States are beginning to take notice. As a way to gain insight into the swelling demand forecasts, Pennsylvania is considering creating a “clearinghouse” for data centre power requests, a representative from the Pennsylvania governor’s office said during a recent industry panel discussion.

“It’s something that we’re looking at pretty intensely,” said Jacob Finkel, deputy secretary of policy for Governor Josh Shapiro.

‘Risk of overbuild’

Big Tech may also decide to abandon projects, which take years to come to fruition, due to inflation, rising interest rates, and scarce land.

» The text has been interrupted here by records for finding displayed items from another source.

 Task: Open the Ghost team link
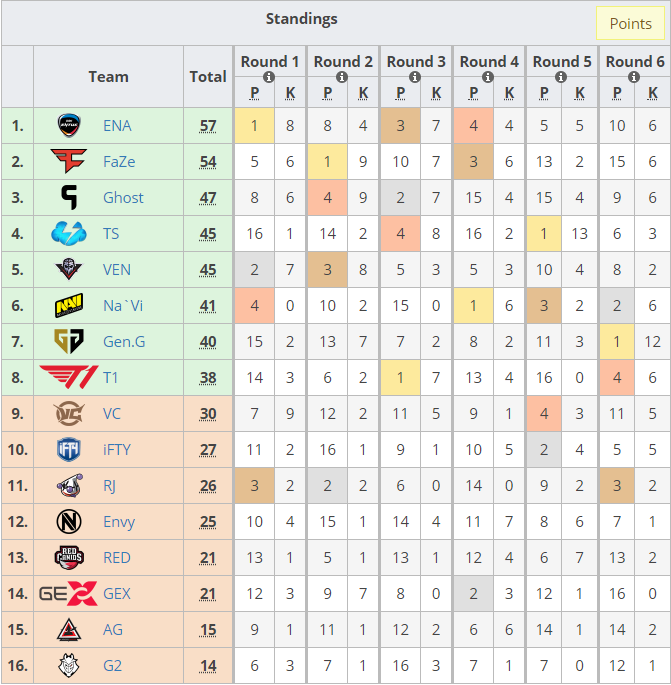click(123, 198)
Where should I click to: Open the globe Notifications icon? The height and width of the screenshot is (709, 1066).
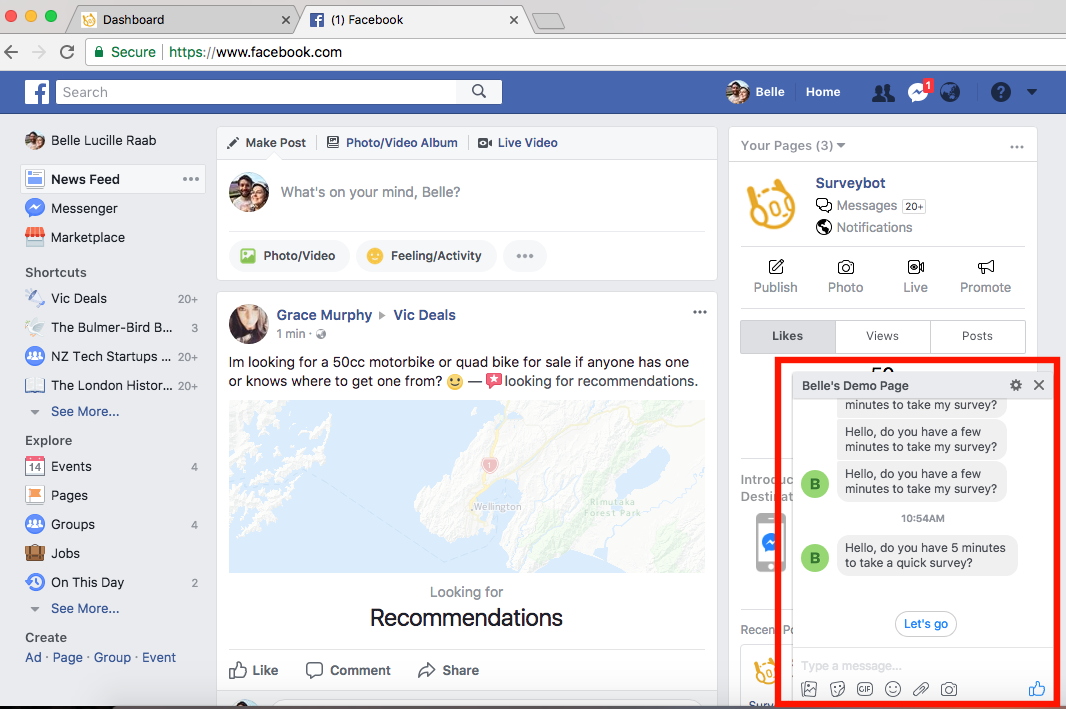coord(950,92)
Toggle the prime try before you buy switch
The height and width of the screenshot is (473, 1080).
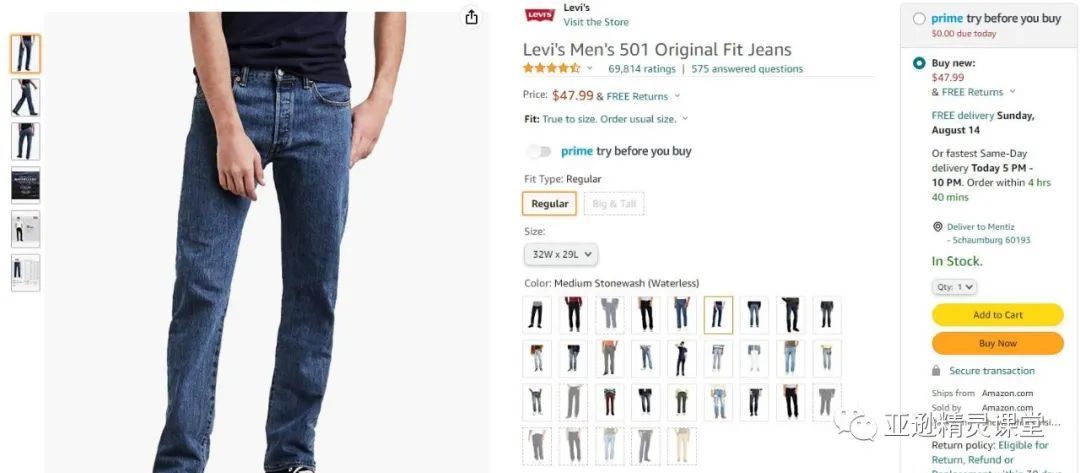[x=539, y=152]
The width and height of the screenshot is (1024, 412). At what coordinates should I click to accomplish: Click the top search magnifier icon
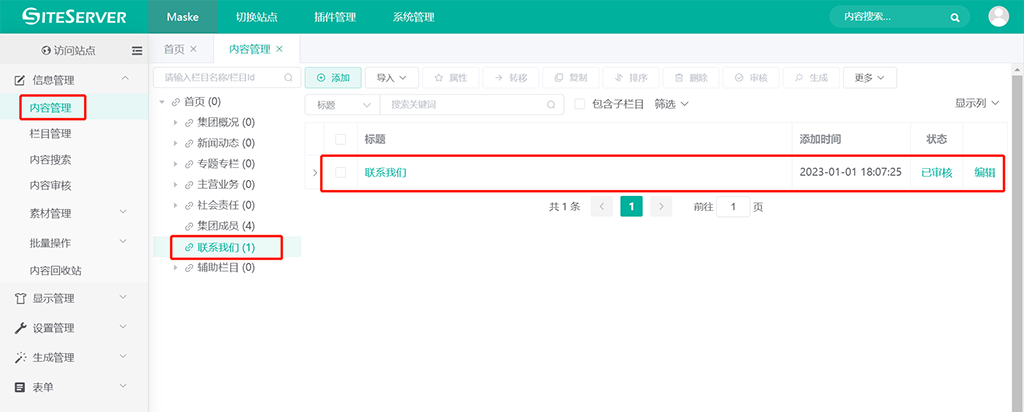point(955,17)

In 2024, the cost for building a megawatt was nearly $12 million, according to multiple industry sources. But costs to build out data centres have risen sharply since then, Mr Richmond said.

Growing capital costs, which may be intensified by tariffs on materials such as steel imposed by US President Donald Trump, may also limit the amount utilities will be able to build to meet demand, said Barclays’ analyst Nick Campanella.

“There is risk of overbuild,” he said.

In addition to rising costs, there are also signs the needs of next-generation AI applications may be changing.

New AI models like DeepSeek promise to require less compute, and therefore potentially far less electricity, by requiring a small fraction of the chips that are currently being deployed in data centres.

Fewer chips could mean less power and infrastructure needed to support them, including the energy-guzzling cooling systems that are among the main reasons why data centres use so much energy.

TD Cowen analysts in recent weeks said Microsoft – among the world’s top spenders on AI data centres, with plans to invest $80 billion this year – had pulled back from projects representing 2 GW of electricity in the United States and Europe in the last six months.